The Committee shall consist of no fewer than three and no more than five members, each of whom shall be a director of the Company. Each member of the Committee shall meet the independence and experience requirements of the listing standards of the New York Stock Exchange and the SEC and all other applicable legal requirements, including the requirement that at least one member of the Committee be an "audit committee financial expert" within the meaning of rules promulgated by the SEC under the Sarbanes-Oxley Act of 2002. Each member of the Committee shall be "financially" literate in the business judgment of the Board. A majority of the members of the Committee shall constitute a quorum.


Committee members shall be appointed in accordance with the Company's bylaws and policies established by the Board. Committee members may be replaced by the Board.

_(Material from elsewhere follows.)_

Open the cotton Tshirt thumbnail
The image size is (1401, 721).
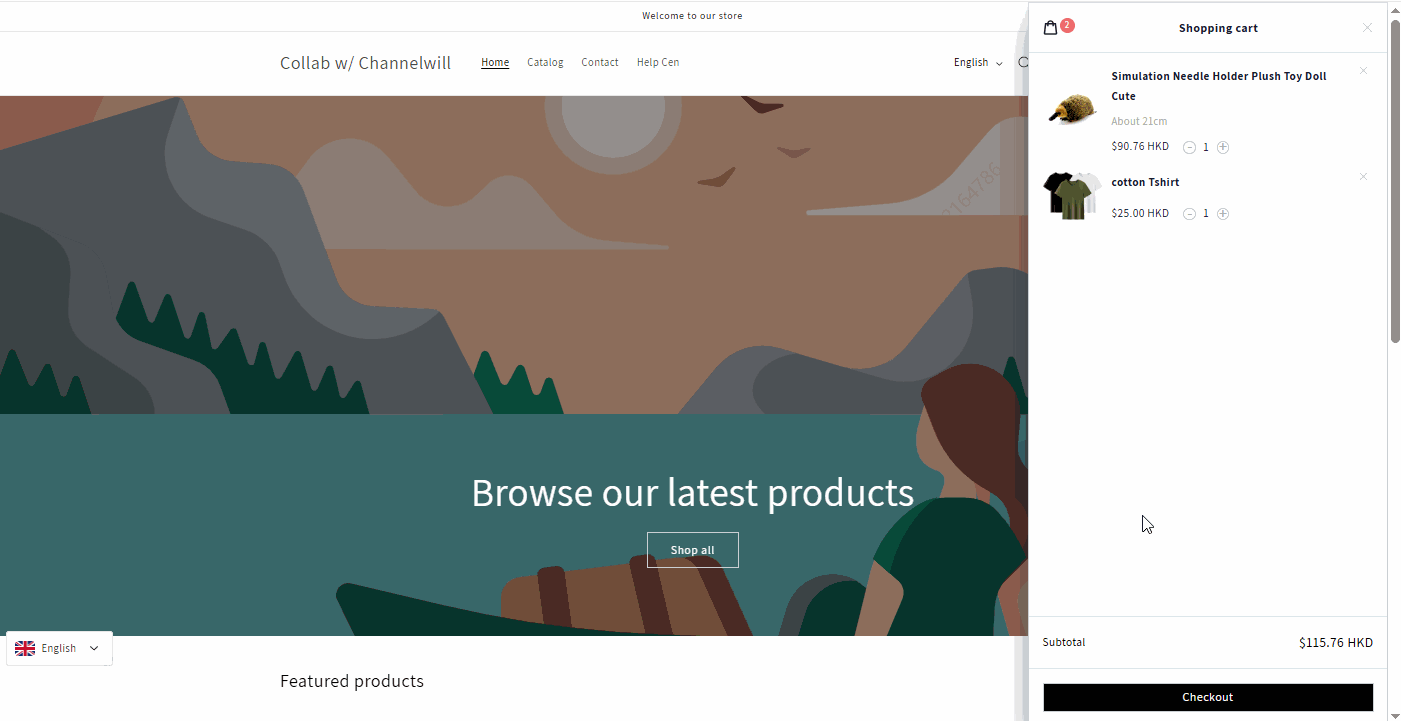point(1072,195)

The Committee may request any officer or employee of the Company or the Company's outside counsel or independent auditor to attend a meeting of the Committee or to meet with any members of, or consultants to, the Committee without the consent of management or the Board. The Committee shall meet with management, the internal auditors and the independent auditor in separate executive sessions at least quarterly. The Committee shall make regular reports to the Board. The Committee shall review and reassess the adequacy of this Charter annually and recommend any proposed changes to the Board for approval. The Committee shall annually review the Committee's own performance and present such review to the Board.

Statement of Policy


The Committee shall provide assistance to the Board in fulfilling its responsibility to the shareholders, potential shareholders, the investment community and others relating to the Company's corporate accounting and financial reporting processes, the systems of internal accounting and financial controls, the internal audit function, and the annual independent audit of the Company's financial statements.


In carrying out its responsibilities, the Committee believes its policies and procedures should remain flexible, in order to best react to changing circumstances and conditions.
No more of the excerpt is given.